"Ну, по крайности, – говорю, – встань же, хоть на свою постель перейди: мне мою постель надо поправить".
Вижу, поднимается, как волк угрюмый. Взглянула исподлобья на свечу и глаза рукой заслоняет.
"Что ты, – спрашиваю, – глаза закрываешь?"
"Больно, – отвечает, – на свет смотреть".
Пошла, и слышу, как была опять совсем в платье одетая, так и повалилась.
Разделась и я как следует, помолилась богу, но все меня любопытство берет, как тут у них без меня были подробности? К генералу я побоялась идти: думаю, чтоб опять афронта какого не было, а ее спросить даже следует, но она тоже как-то не допускает. Дай, думаю, с хитростью к ней подойду. Вхожу к ней в каморку и спрашиваю:
"Что, никого, – говорю, – тут, Леканида Петровна, без меня не было?"
Молчит.
"Что ж, – говорю, – ты, мать, и ответить не хочешь?"
А она с сердцем этак: "Нечего, – говорит, – вам меня расспрашивать".
"Как же это, – говорю, – нечего мне тебя расспрашивать? Я хозяйка".
"Потому, – говорит, – что вы без всяких вопросов очень хорошо все знаете", – и это, уж я слышу, совсем другим тоном говорит.
Ну, тут я все дело, разумеется, поняла.
Она только вздыхает; и пока я улеглась и уснула – все вздыхает.
– Это, – говорю, – Домна Платоновна, уж и конец?
– Это первому действию, государь мой, конец.
– А во втором-то что же происходило?
– А во втором она вышла против меня мерзавка – вот что во втором происходило.
– Как же, – спрашиваю, – это, Домна Платоновна, очень интересно, как так это сделалось?
– А так, сударь мой, и сделалось, как делается: силу человек в себе почуял, ну сейчас и свиньей стал.
– И вскоре, – говорю, – это она так к вам переменилась?

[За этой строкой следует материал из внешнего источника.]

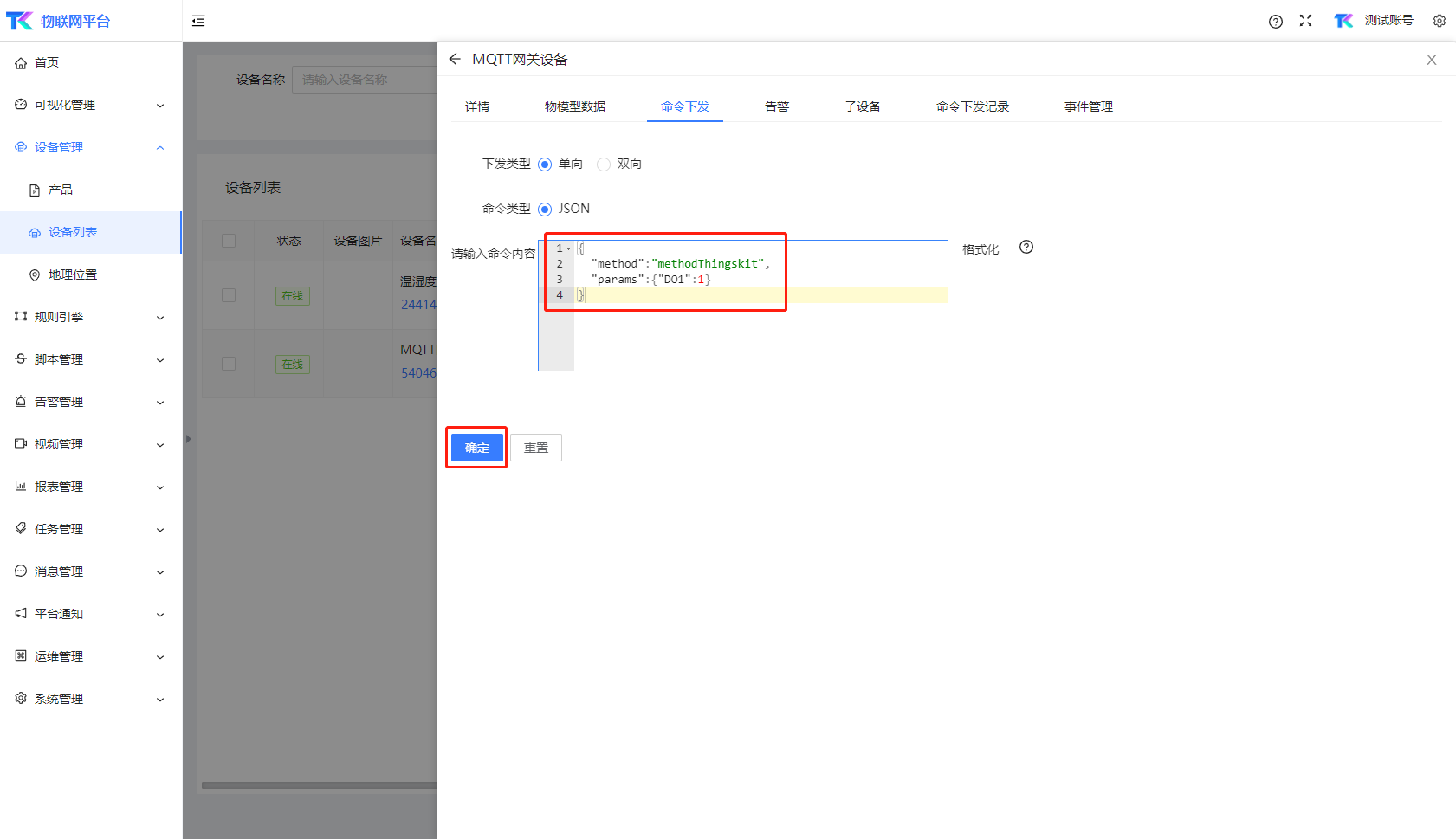The width and height of the screenshot is (1456, 839).
Task: Select the 双向 radio button
Action: pyautogui.click(x=604, y=165)
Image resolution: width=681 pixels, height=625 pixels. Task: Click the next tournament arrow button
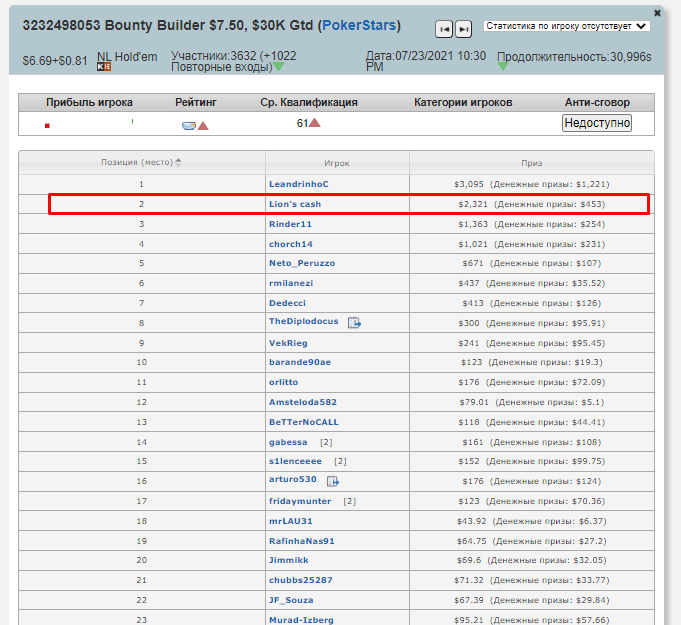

– Тут же таки. На другой день уж всю это свою козью прыть показала. На другой день я, по обнаковению, в свое время встала, сама поставила самовар и села к чаю около ее постели в каморочке, да и говорю: "Иди же, – говорю, – Леканида Петровна, умывайся да богу молись, чай пора пить". Она, ни слова не говоря, вскочила и, гляжу, у нее из кармана какая-то бумажка выпала. Нагинаюсь я к этой бумажке, чтоб поднять ее, а она вдруг сама, как ястреб, на нее бросается.
"Не троньте!" – говорит, и хап ее в руку.
Вижу, бумажка сторублевая.
"Что ж ты, – говорю, – так, матушка, рычишь?"
"Так хочу, так и рычу".
"Успокойся, – говорю, – милая; я, слава богу, не Дисленьша, в моем доме никто у тебя твоего добра отнимать не станет".
Ни слова она мне в ответ не сказала: мой чай пьет и на меня ж глядеть не хочет; возьми ты это, хоть кому-нибудь доведися – станет больно. Ну, однако, я ей это спустила, думала, что она это еще в расстройке, и точно, вижу, что как это ворот-то у нее в рубашке широкий, так видно, знаешь, как грудь-то у ней так вот и вздрагивает, и на что, я тебе сказывала, была она собою телом и бела и розовая, точно пух в атласе, а тут, знаешь, будто вдруг она какая-то темная мне показалась телом, и все у нее по голым плечам-то сиротки вспрыгивают, пупырышки эти такие, что вот с холоду когда выступают. Холеной неженке первый снежок труден. Я ее даже молча и пожалела еще и никак себе не воображала, какая она ехидная.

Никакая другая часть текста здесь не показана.